### [Exercise]
A single number is required: how many lines below include the string "agent".

### [Given entries]
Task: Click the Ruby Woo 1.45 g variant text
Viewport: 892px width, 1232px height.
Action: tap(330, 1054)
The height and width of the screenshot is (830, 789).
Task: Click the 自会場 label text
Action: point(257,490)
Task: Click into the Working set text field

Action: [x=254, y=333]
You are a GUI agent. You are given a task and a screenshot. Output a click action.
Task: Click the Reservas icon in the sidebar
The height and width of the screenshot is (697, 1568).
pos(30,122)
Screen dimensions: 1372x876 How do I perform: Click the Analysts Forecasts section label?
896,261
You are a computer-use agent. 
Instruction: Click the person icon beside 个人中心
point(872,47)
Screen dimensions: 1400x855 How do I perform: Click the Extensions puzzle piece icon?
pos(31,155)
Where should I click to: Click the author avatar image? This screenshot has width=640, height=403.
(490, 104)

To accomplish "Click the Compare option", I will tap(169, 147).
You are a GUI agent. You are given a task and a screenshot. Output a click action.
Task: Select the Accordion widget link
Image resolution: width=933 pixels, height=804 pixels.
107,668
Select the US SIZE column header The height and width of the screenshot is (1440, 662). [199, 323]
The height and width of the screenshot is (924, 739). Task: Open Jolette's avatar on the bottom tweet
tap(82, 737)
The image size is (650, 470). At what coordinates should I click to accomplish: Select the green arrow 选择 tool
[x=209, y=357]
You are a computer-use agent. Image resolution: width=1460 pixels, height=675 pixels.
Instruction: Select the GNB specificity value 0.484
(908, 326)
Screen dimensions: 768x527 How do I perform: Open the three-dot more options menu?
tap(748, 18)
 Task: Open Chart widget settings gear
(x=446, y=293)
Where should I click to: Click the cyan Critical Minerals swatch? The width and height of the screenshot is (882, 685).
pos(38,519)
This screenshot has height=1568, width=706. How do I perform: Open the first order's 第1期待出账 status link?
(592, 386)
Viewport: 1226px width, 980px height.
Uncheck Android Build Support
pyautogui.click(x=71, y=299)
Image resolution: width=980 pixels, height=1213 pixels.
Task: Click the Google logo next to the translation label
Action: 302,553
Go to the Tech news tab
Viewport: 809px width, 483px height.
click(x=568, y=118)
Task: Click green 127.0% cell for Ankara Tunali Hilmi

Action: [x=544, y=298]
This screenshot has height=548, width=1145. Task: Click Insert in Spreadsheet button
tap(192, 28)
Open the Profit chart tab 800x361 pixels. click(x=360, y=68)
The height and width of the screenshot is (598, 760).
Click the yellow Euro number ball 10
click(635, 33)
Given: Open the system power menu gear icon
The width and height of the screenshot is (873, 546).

### [Problem solution]
4